Interestingly I can't get the disk speed > 50% of the disk capabillity reported by hdparm, not event with oflag=direct

Eearlier I have reported that jiffies performed better, but that was without  memory-limitations.

Comment 160 Mathieu Desnoyers 2009-02-09 19:53:47 UTC

Created attachment 20172 [details]
mm fix page writeback accounting to fix oom condition under heavy I/O

Makes sure the page cache accounting behaves correctly with I/O elevator, thus fixing OOM condition.

Does not seem to fix the latency problem though. See changelog.

Comment 161 Gonzalo Aguilar 2009-02-10 00:57:37 UTC

Hi Søren,

It's possible that the memory limits does not help with the problem, as you say the Hd will go underspeed because lack of data (dute to the memory limits). So it will trigger the problem later or not trigger it at all.

But it's good to have a way to limit the problem anyway.

So I have a question. What is the right way to work? I mean under heavy loads of IO flow, what's the right way to work for a sane kernel?

I propose some cases:

A) We have 2 process one that makes high load IO operations (this time HD), one thats only do it occasionally.

1.- Process 1 (high IO) starts to do IO ops. So it will switch between blocked status by IO ops and active as it reads and sends data to controller.
2.- Process 2 tries to access disk, so it has to wait for a chance to read.
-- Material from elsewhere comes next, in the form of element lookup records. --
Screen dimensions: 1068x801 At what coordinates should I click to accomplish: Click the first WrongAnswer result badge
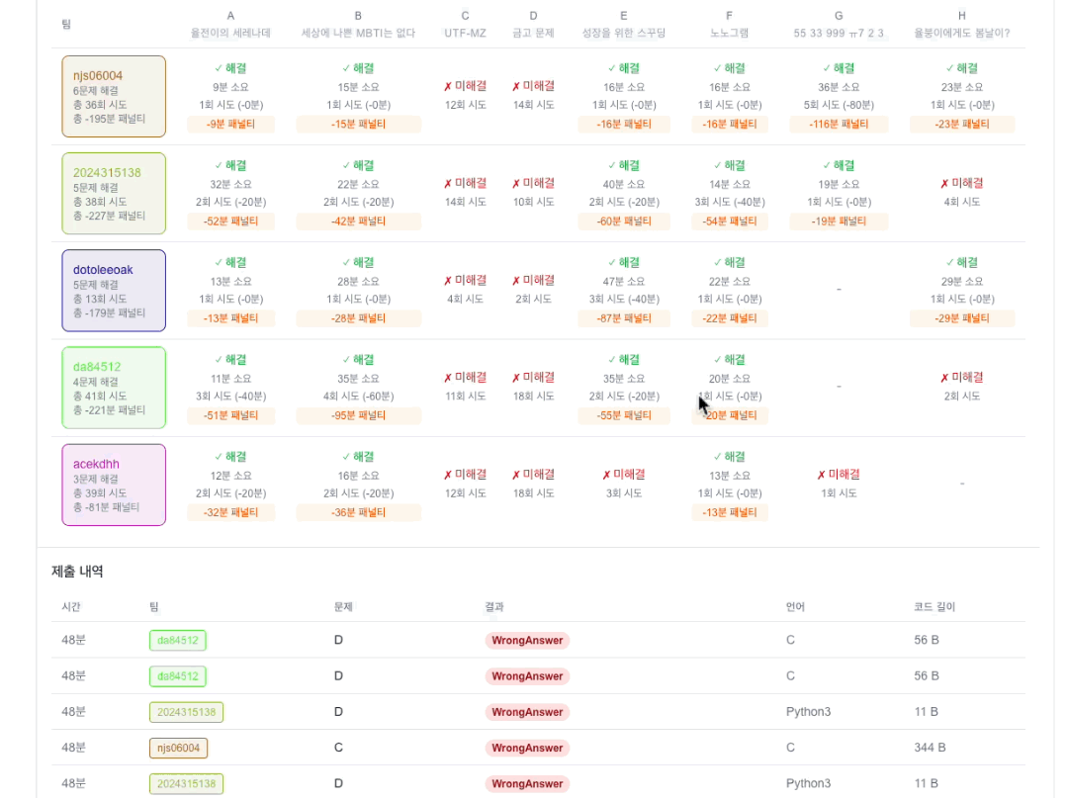coord(527,640)
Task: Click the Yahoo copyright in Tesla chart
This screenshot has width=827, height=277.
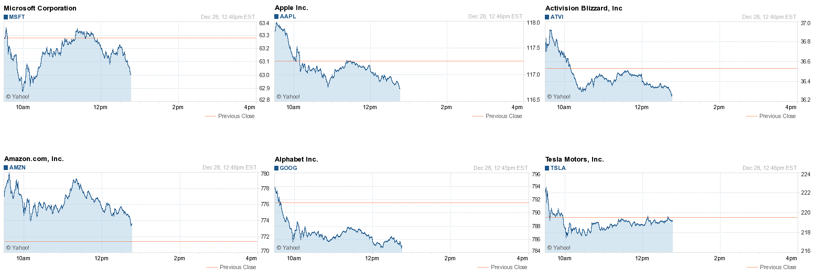Action: [x=559, y=248]
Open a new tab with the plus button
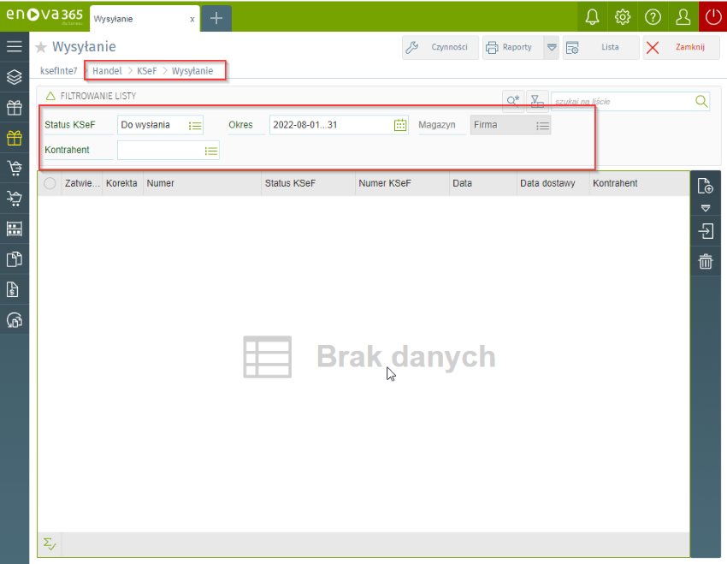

In this case IO wait of process 1 should be almost 0 so it only waits microsecs while last IO op finish. But process 2 should have high IO waits because Process 1 takes all IO bandwidth.

B) Same case but with a round robin style queue. CFQ?

IO wait should be nearly 0 for Process 2 as it gets chance to write to disk but Process 1 must wait each operation to finish...

What is the correct whay? Is there any other?

What is clear is that is not normal that a process blocks all the other processes because is waiting to write. Just in case that every process want to write the IO Wait should rise as all processes are waiting to get a chance. In this case... Should we only have IO Wait times? Is this our case?

Comment 162 Gonzalo Aguilar 2009-02-10 01:01:47 UTC

Created attachment 20176 [details]
Screenshot of current status of the bug while letting a program hang the system

Here you can see how IO Wait is  72.2% With Xorg going crazy on CPU usage and system showing that the rest of the system is completely unusable.

That was just because transmission was verifying my torrents. So again it's not acceptable that systems renders unusable because a background operation in place...

How can I help more?

Comment 163 Søren Holm 2009-02-10 12:13:25 UTC

Could it be possible to reused the concept from cpu-schedueling. Instead of talking about time-slices we could talk about IO-slices. The favor the processes which uses fewest IO-slices this will avoid an evil dd to starve other light reader/writers. I'm not kernel-skilled a t all so maybe this sound a lot like your RR-queue but just some thoughts.

Comment 164 Alex 2009-02-10 23:55:28 UTC

May be someone can explain me why the simple copying eats ~50% cpu? May be it is a part of this problem? The same copying in Windows eats 5-10% cpu. UDMA 100 is enabled by my pata. I have jfs partitions.

Comment 165 Thomas Pilarski 2009-02-11 07:06:52 UTC

With the last patch, the problem is permanent on my notebook on a ext4 and ext3 partition. The io wait time is at 100% with heavy io. Mouse clicks are not recognised very often, or the keyboard input is delayed for up to 10 seconds (all under xorg). 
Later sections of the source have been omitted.